## Given problem
Write out the lines below exactly as they appear, from the line containing "This screenshot has height=1147, width=961." through the last line, including both ends. Leave the pictures out of your answer.

## A run of lines
****

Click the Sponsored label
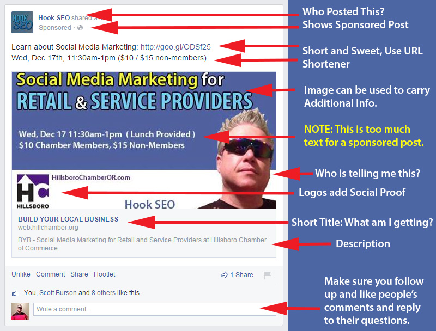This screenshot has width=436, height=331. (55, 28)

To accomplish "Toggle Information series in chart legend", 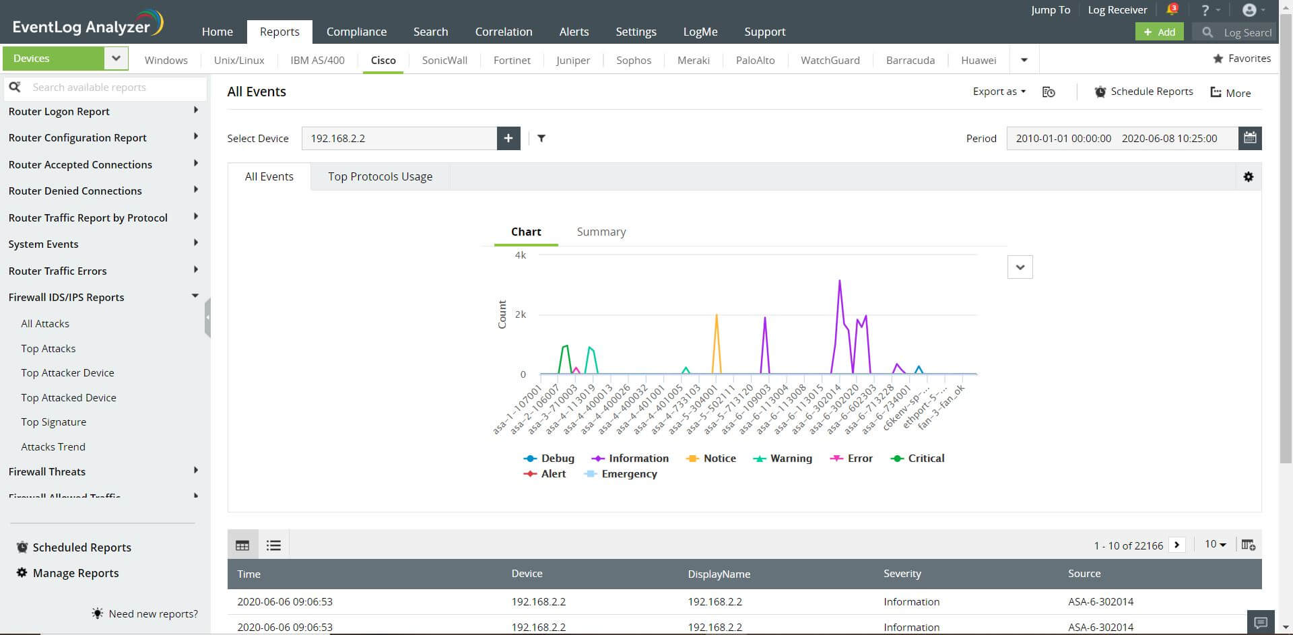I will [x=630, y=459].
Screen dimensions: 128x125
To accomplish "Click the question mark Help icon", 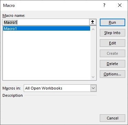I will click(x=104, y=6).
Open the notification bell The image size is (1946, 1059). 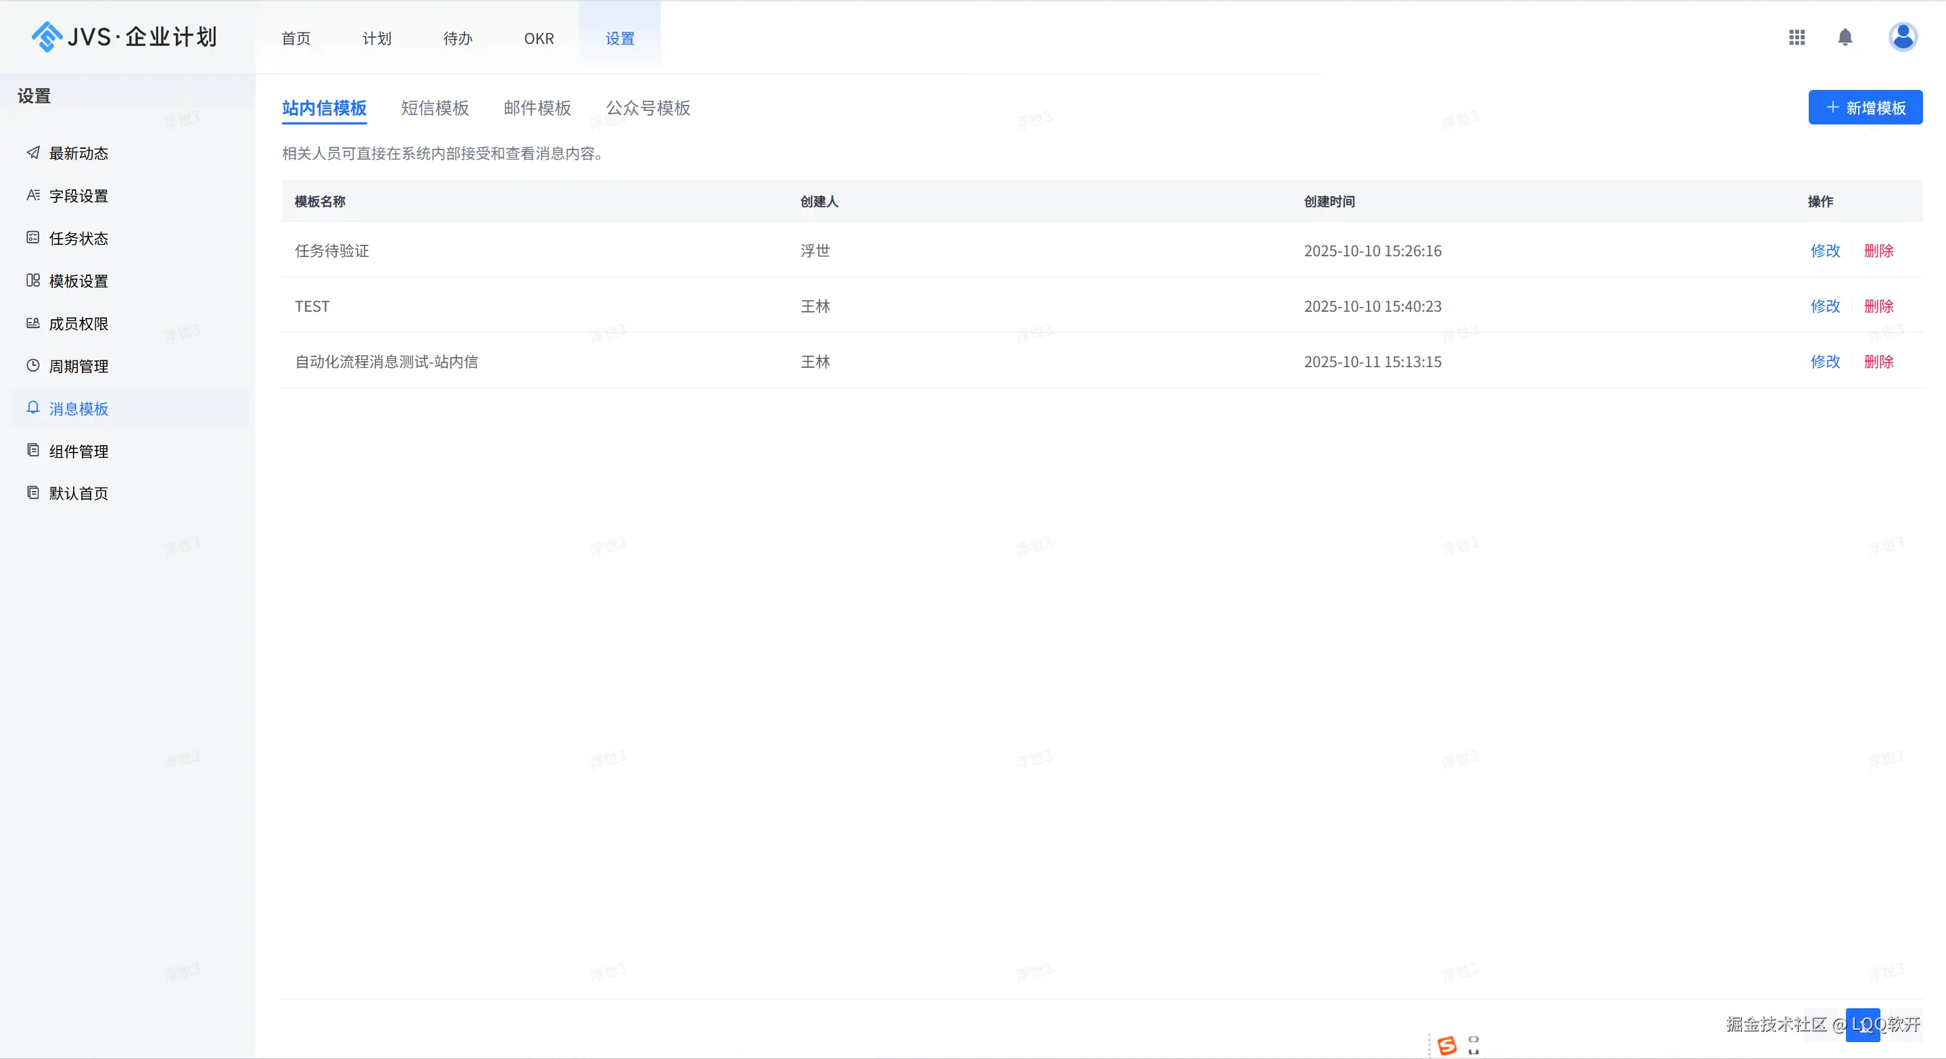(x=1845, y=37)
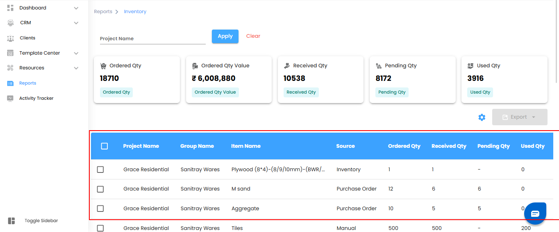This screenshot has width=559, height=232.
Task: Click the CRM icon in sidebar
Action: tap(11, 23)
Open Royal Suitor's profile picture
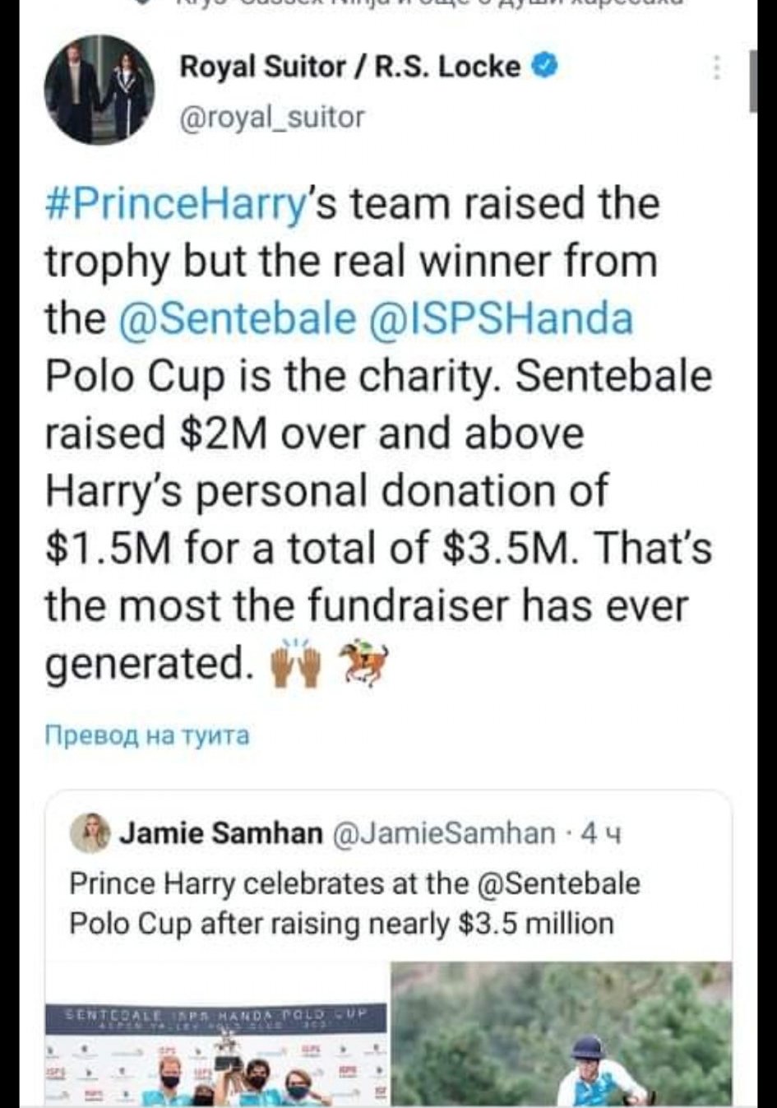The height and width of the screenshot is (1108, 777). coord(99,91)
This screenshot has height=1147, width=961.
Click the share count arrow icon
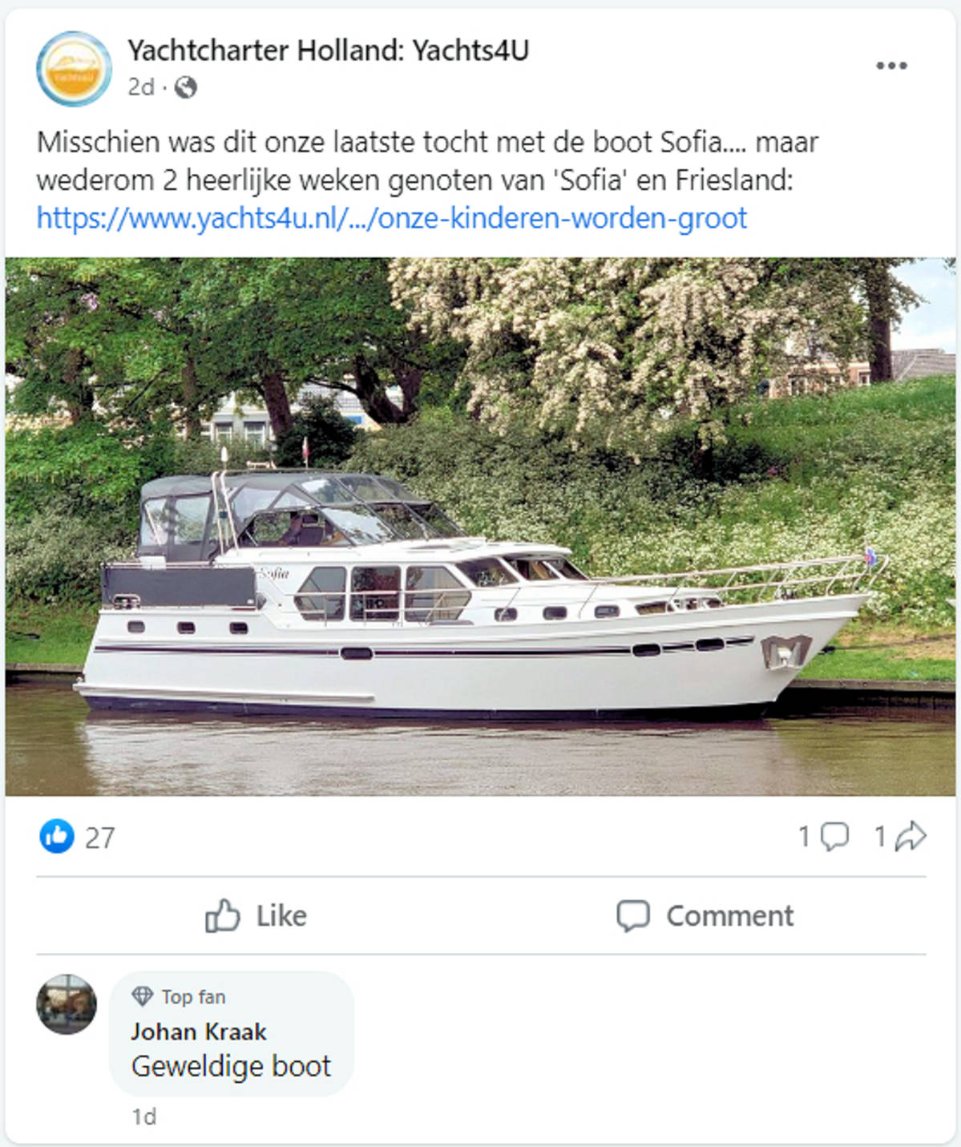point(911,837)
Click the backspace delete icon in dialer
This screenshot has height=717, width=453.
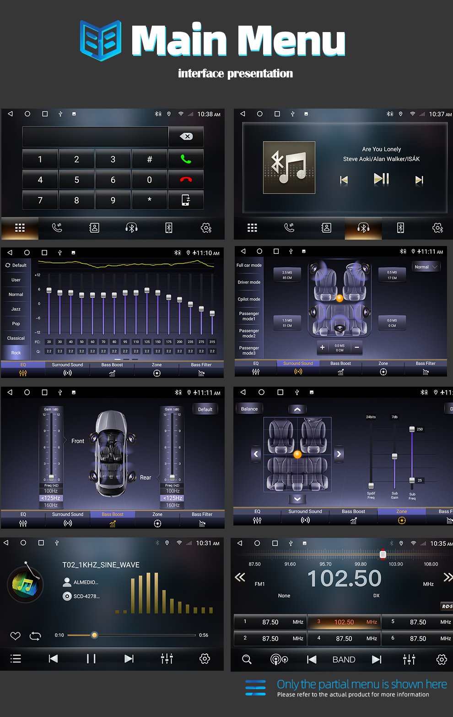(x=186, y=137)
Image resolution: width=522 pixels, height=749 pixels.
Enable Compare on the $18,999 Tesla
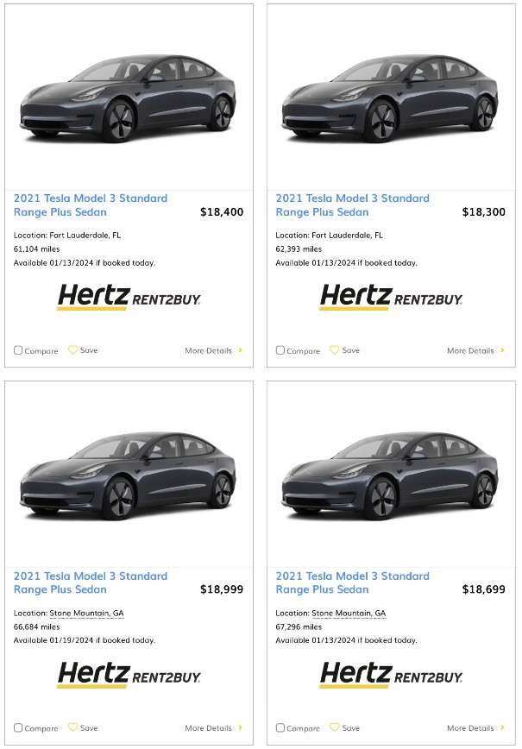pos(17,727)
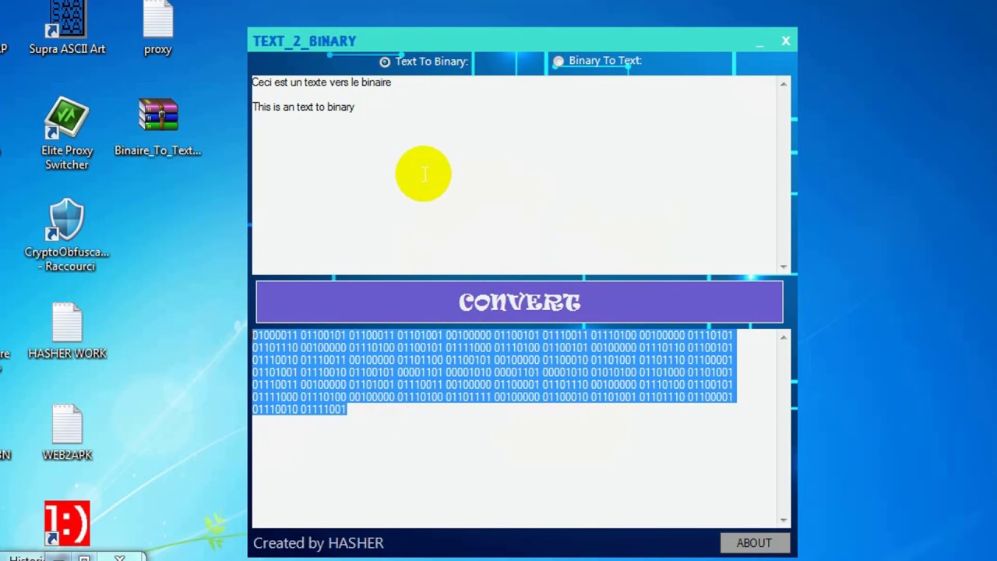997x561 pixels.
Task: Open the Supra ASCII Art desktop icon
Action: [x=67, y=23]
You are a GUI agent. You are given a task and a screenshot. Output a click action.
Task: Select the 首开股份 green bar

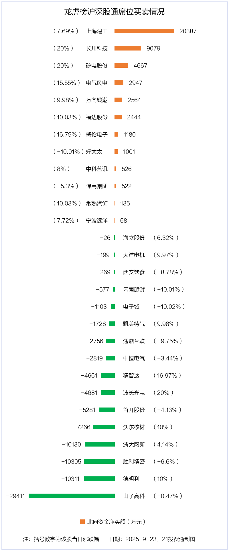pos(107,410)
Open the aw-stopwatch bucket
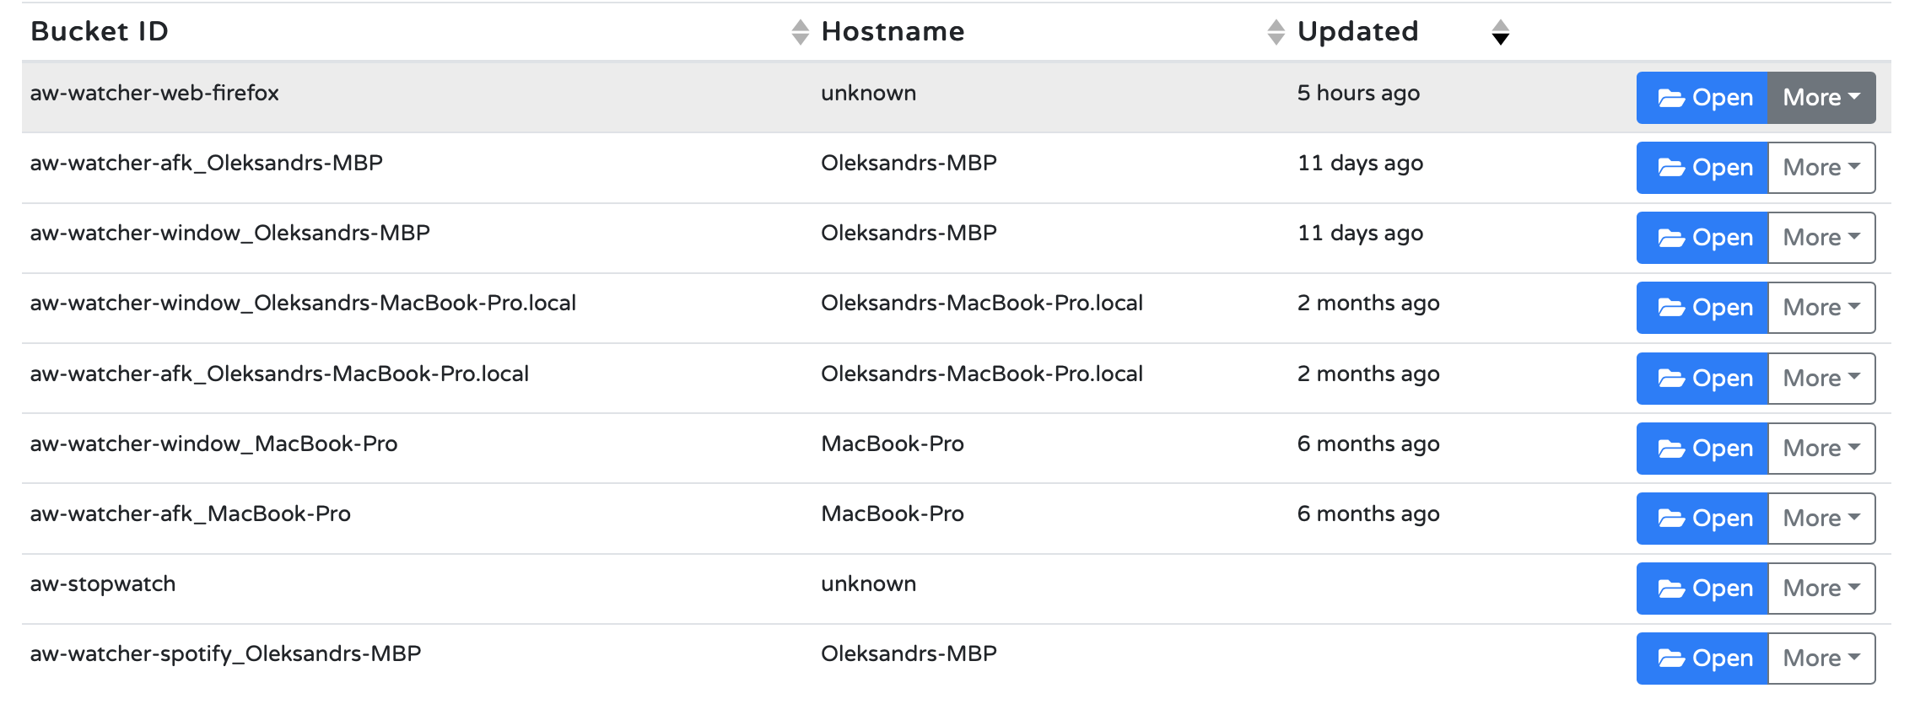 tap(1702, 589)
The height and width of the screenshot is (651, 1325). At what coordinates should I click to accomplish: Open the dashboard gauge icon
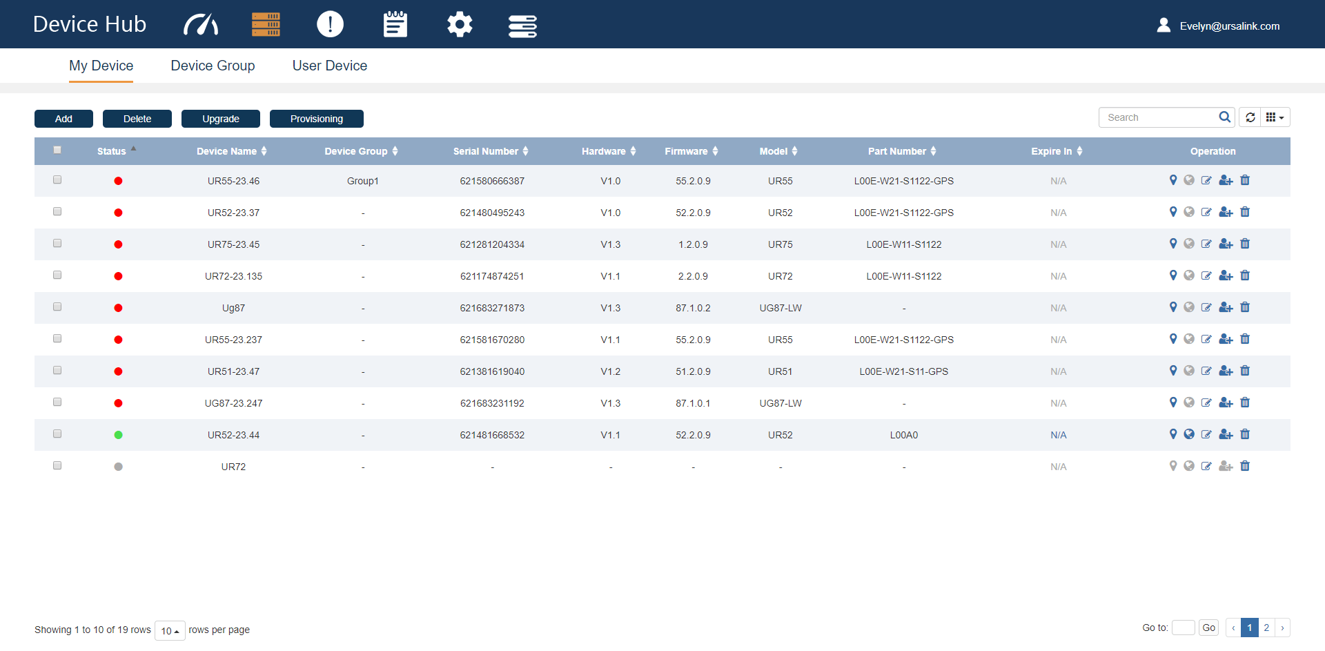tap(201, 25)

****

## Solution to this task
This screenshot has height=1147, width=961.
Click the share count arrow icon
point(911,837)
Click the backspace delete icon in dialer
This screenshot has height=717, width=453.
(x=186, y=137)
Image resolution: width=522 pixels, height=749 pixels.
Enable Compare on the $18,999 Tesla
pos(17,727)
997x561 pixels.
Task: Open the Supra ASCII Art desktop icon
Action: [x=67, y=23]
You are a GUI agent. You are given a task and a screenshot. Output a click action.
Task: Select the 首开股份 green bar

pos(107,410)
Open the aw-stopwatch bucket
 tap(1702, 589)
The height and width of the screenshot is (651, 1325). At what coordinates should I click to accomplish: Open the dashboard gauge icon
tap(201, 25)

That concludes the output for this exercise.